South Korea’s 2021 Tax Law Amendment Bill (“the Bill”), announced on 26 July 2021, is currently under review by the National Assembly.  It is expected to be confirmed towards the end of year after it goes through an extensive legislative process.  In this GMS Flash Alert, we summarize the key features of the Bill’s tax revision proposals.  

WHY THIS MATTERS

Tax costs and budgets for inbound South Korean expatriates will likely be affected by the extension of the flat tax rate and income tax reduction for foreign engineers. In order to avoid any unexpected tax implications, the changes described below should be taken into account when evaluating international assignment costs and budgets for assignees sent into and out of South Korea. 

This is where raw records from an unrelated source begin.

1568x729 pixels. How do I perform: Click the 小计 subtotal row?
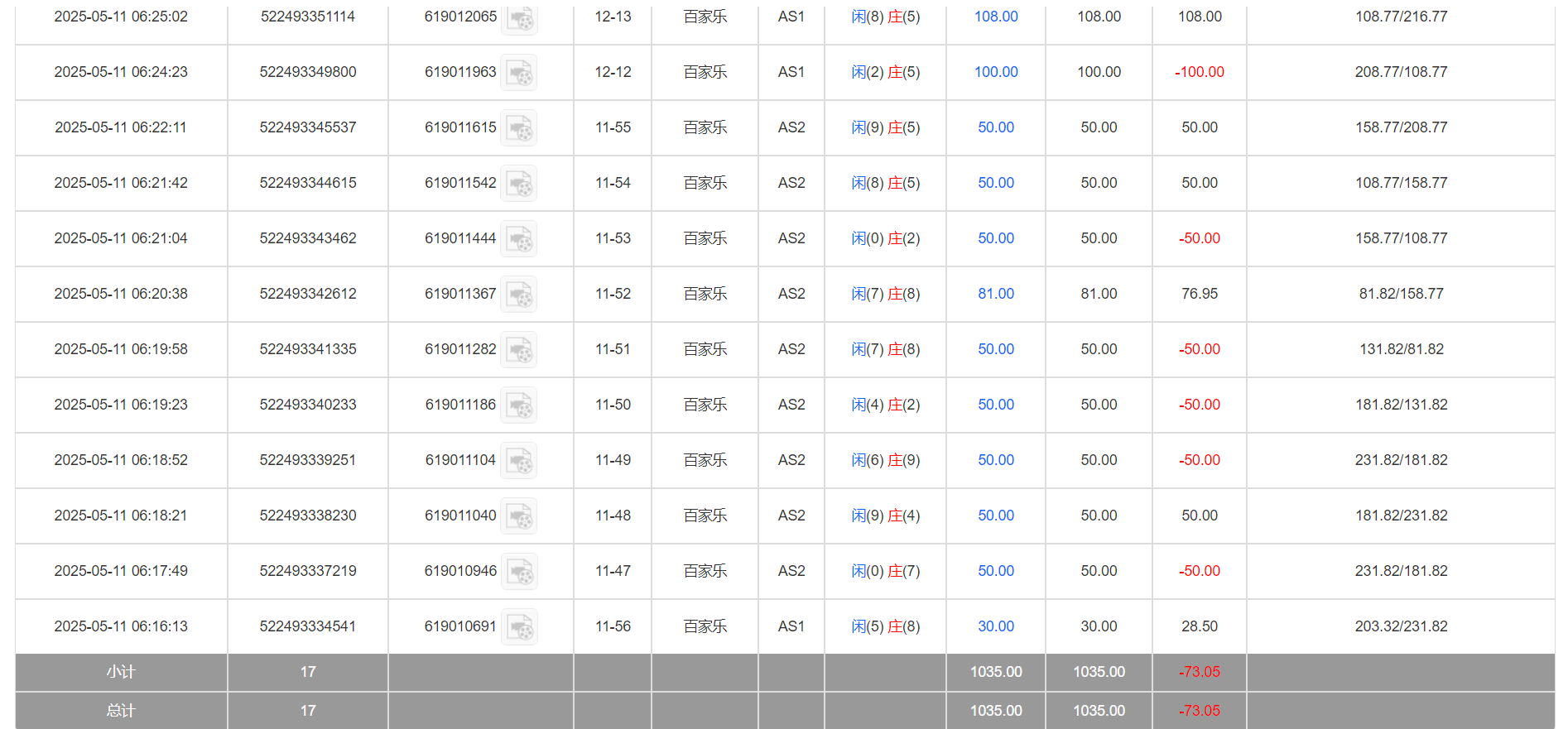(121, 672)
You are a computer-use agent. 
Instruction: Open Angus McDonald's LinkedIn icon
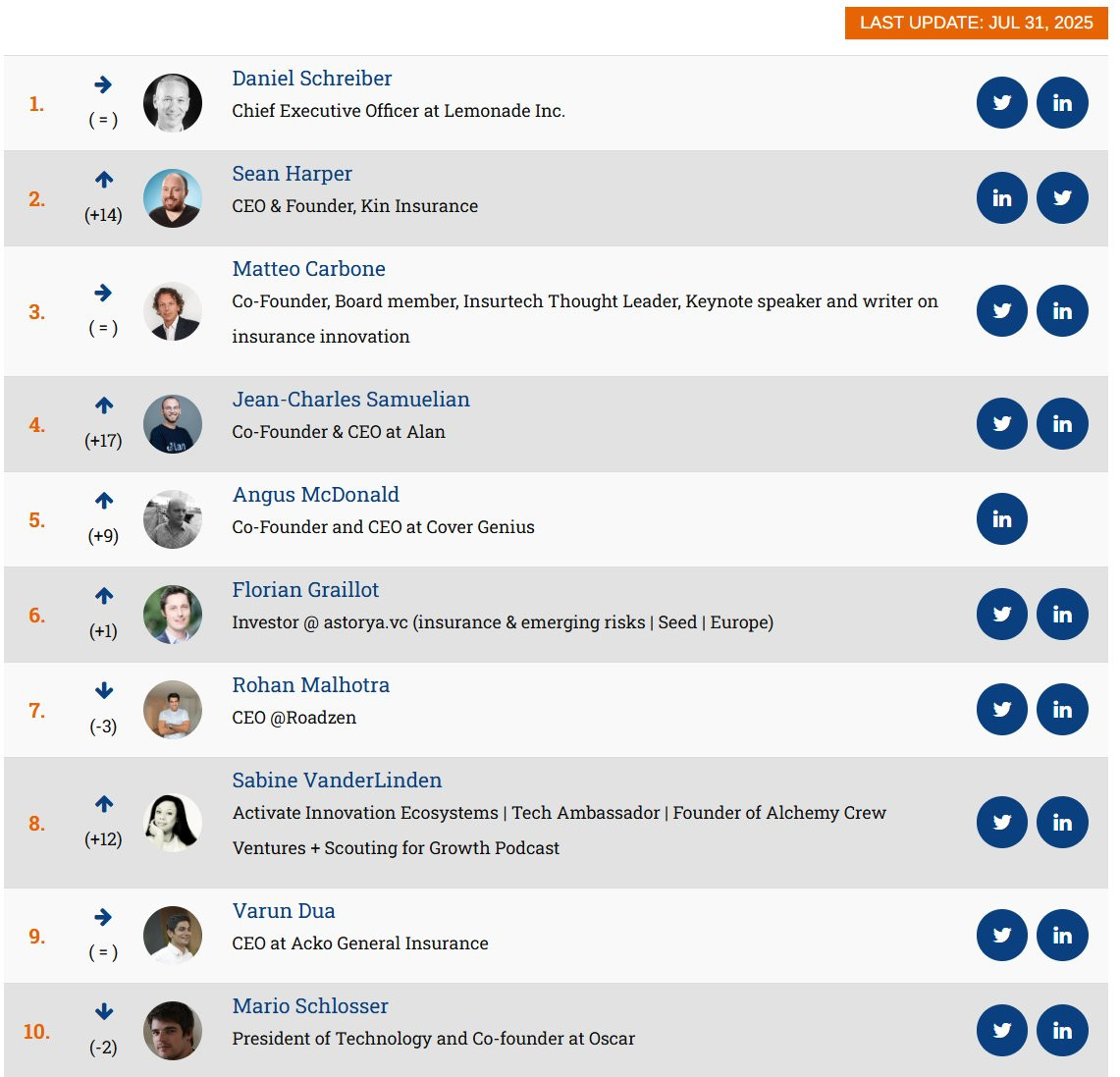[1001, 519]
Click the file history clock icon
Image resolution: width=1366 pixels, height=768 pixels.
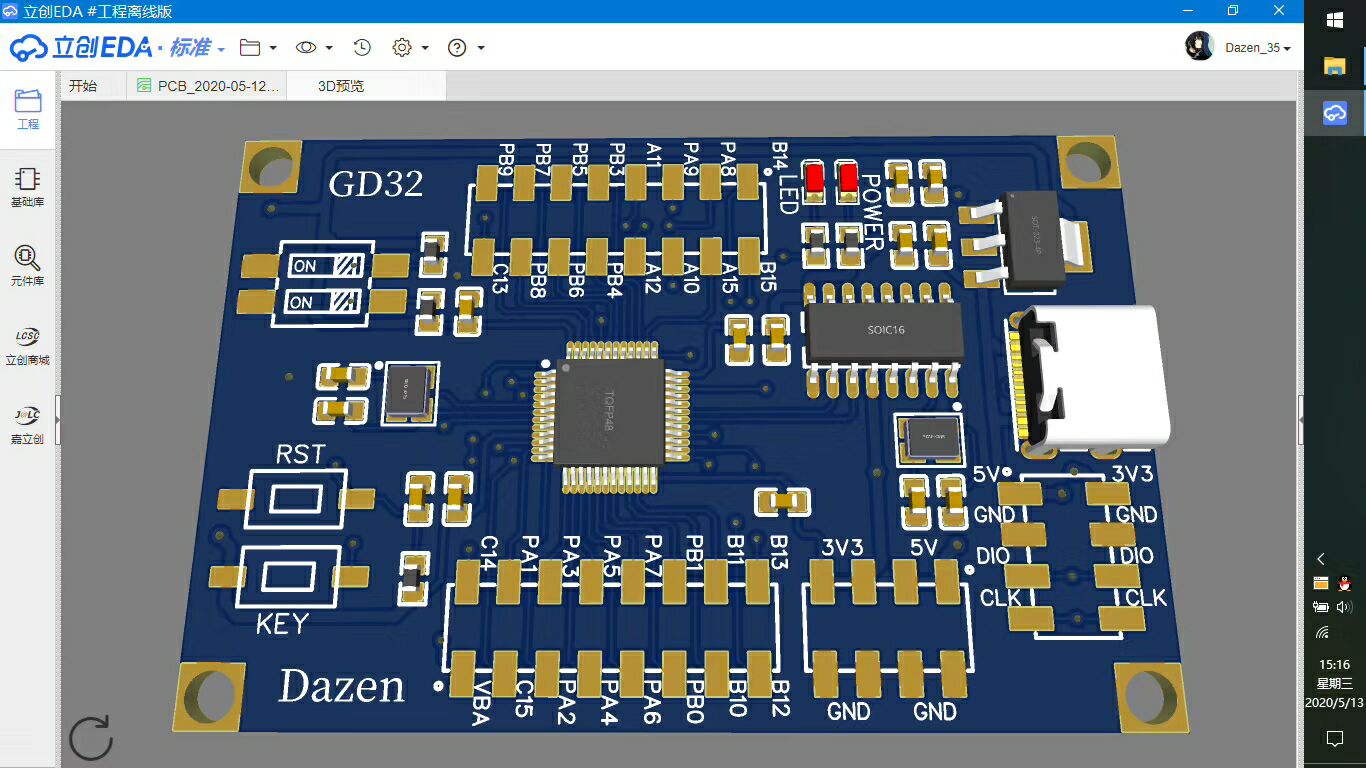361,47
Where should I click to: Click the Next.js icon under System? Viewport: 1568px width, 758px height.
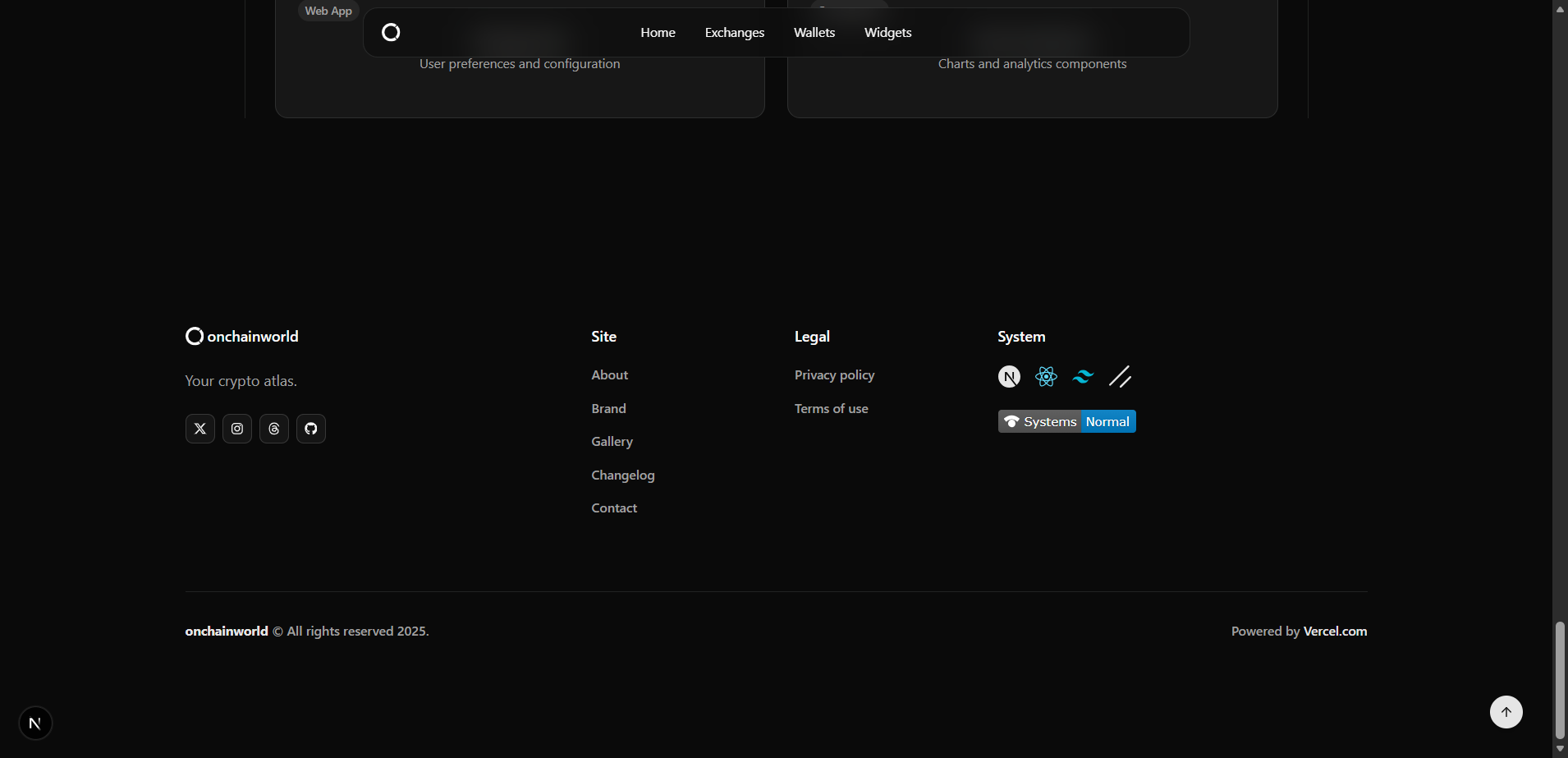(1009, 377)
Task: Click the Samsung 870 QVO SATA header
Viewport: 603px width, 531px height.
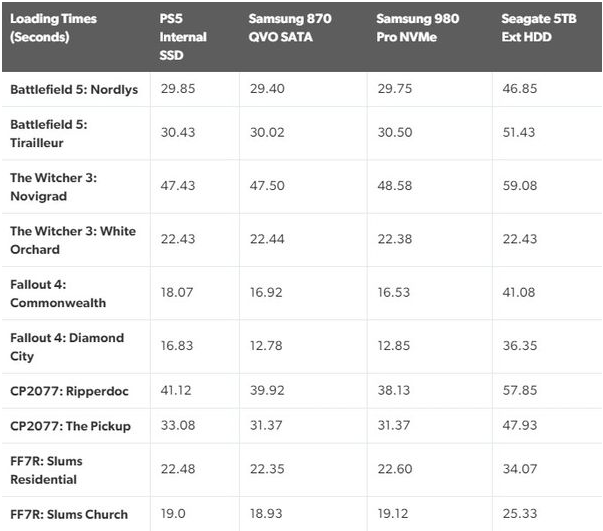Action: pos(290,28)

Flat Tax Rate: Extension of Sunset Clause

The sunset clause regarding application of the flat tax rate as of 31 December 2021, is being extended to 31 December 2023.  Under the Bill, a foreign worker who first provides labor in South Korea on or before 31 December 2023, can elect to have the 19-percent flat tax rate (20.9 percent including local income tax) applied for five consecutive tax years, including the first year he/she starts to work in South Korea.  For example, if a foreign worker starts to work on any day in 2023, he/she can elect to have the flat tax rate apply up to 31 December 2027.  Other statutory components of the flat tax remain intact.  (Please refer to GMS Flash Alert 2018-044 (1 March 2018) for more details on the flat  tax.) 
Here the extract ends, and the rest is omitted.